Docs

Billing

Billing has two independent axes: your account (AI budget + personal zone capacity) and each shared workspace (capacity only — nodes + meeting hours). Limits are enforced server-side at write time; over-limit returns 402 Payment Required with the current usage and an upgrade URL.

Two axes

Plans live in src/lib/billing/plans.ts. The account plan is stored in user_account_plans; the workspace plan in workspaces.plan.

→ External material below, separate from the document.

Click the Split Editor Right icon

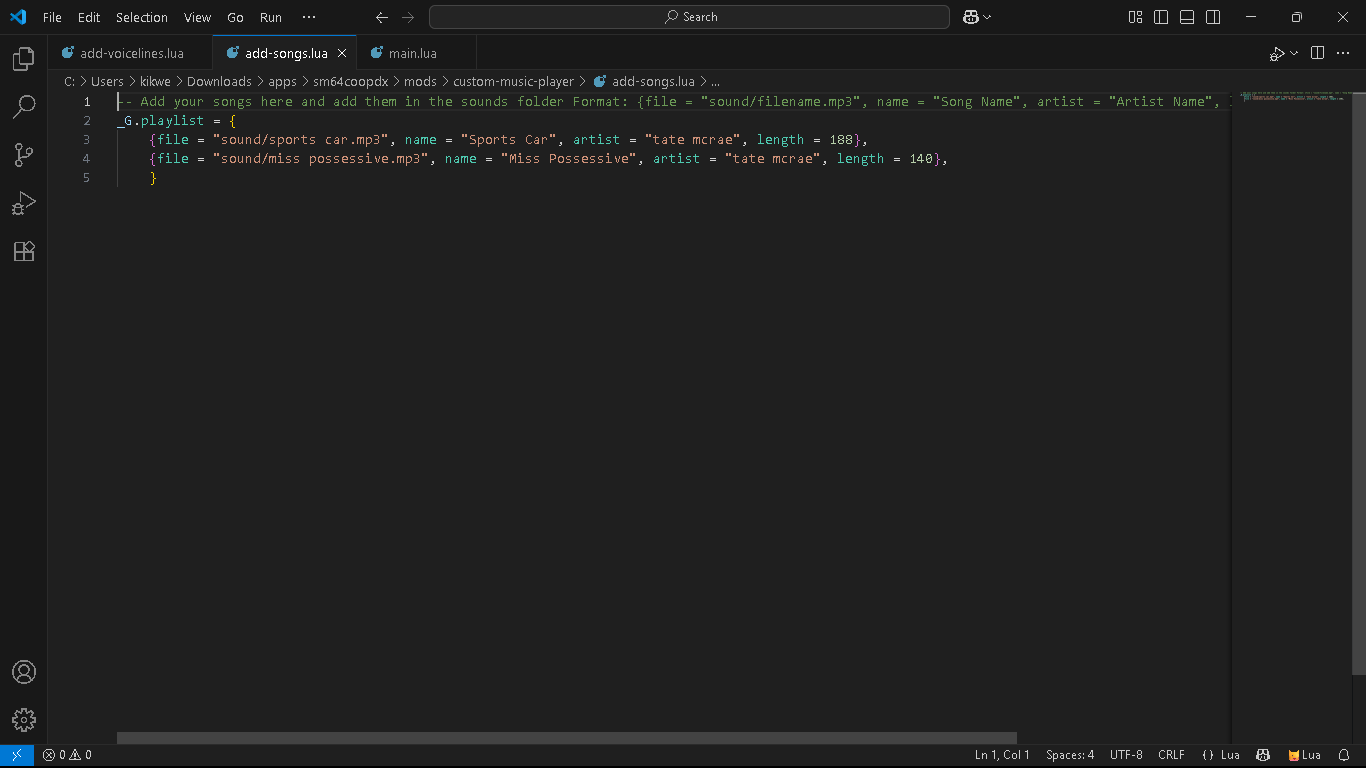[x=1317, y=53]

Account plans (per user — AI is spent platform-wide)
account_free  — 100 ai_queries/mo · 500 personal-zone nodes · 1 mcp_agent
account_plus  $12/mo — 800 ai_queries/mo · 5,000 nodes · 5 mcp_agents
account_pro   $30/mo — 2,500 ai_queries/mo · ∞ nodes · ∞ mcp_agents · BYOK
Workspace plans (per shared project — capacity only, never per seat)
ws_free   — 500 nodes · 0 meeting hours/mo · 3 mcp_agents · ∞ members
ws_pro    $10/mo — 5,000 nodes · 8 meeting hours/mo (+$2.50/extra h) · ∞ agents
ws_scale  $50/mo — 50,000 nodes · 25 meeting hours/mo (+$2/extra h) · ∞ agents
ws_custom — contact sales · capacity to spec · SSO + audit

Every account gets a private personal zone (a workspace flagged is_personal) auto-provisioned at signup. Its node/agent caps come from the account plan, and it can never be shared.

AI is account-scoped

AI queries draw from the acting user'saccount budget, spent across the whole platform — your personal zone and every workspace you join. Workspaces never carry an AI budget. Agent/MCP queries are billed to the token creator's account.

Usage is metered per (subject_user_id, scope, period) in account_usage_counters, where scope is 'self' or a sponsoring company id (see Enterprise). Meeting minutes are metered per workspace in meeting_usage_counters.

Enforcement

Mutating routes guard their create path with helpers from src/lib/billing/enforce.ts. Node create branches on personal vs shared:

POST /api/nodes — enforcement excerpt
const wsEnt = await getWorkspaceEntitlements(storage.workspace.id);
const accountCtx = wsEnt.isPersonal
  ? await resolveAccountContext(actingUserId(gated), { billingAccountId: wsEnt.billingAccountId })
  : null;
const hit = await checkNodeCreate(wsEnt, accountCtx);
if (hit) return NextResponse.json(limitHitBody(hit), { status: 402 });
Folders never count. Demo workspaces skip the gate entirely.
402 Payment Required
{
  "error": "limit_reached",
  "message": "You've used 100/100 AI queries this month on the account_free account plan.",
  "limit": 100,
  "current": 100,
  "plan": "account_free",
  "kind": "ai_queries",
  "upgrade_url": "/pricing"
}

Enterprise — centralized company billing

Enterprise is a billing mode, not a tier. A billing_accounts row (a company) groups several workspaces (organizations.billing_account_id) and provisions per-member account-plan overrides in company_member_entitlements. A sponsored member's plan applies only inside that company's workspaces, and their AI usage is metered against the company scope. Manage it at /enterprise.

Stripe Checkout

When STRIPE_SECRET_KEY and the relevant STRIPE_PRICE_* env vars are set, POST /api/billing/checkout creates a Checkout session, discriminated by kind:

Body
{ "kind": "account",   "plan": "account_plus", "cadence": "monthly" }
{ "kind": "workspace", "workspace_id": "<uuid>", "plan": "ws_pro", "cadence": "monthly" }
{ "kind": "enterprise", "billing_account_id": "<uuid>",
  "workspace_lines": [{ "plan": "ws_pro", "cadence": "monthly", "quantity": 3 }],
  "account_lines":   [{ "plan": "account_pro", "cadence": "monthly", "quantity": 5 }] }

Customer Portal at POST /api/billing/portal (same kind discriminator). Webhook at POST /api/webhooks/stripe branches on metadata.kind with full signature verification.

When billing is disabled

The Stripe SDK is a soft dependency. If stripe isn't installed or STRIPE_SECRET_KEY is missing, /api/billing/* returns 503 billing_disabled. Limits still enforce — billing-off just means there's no upgrade path.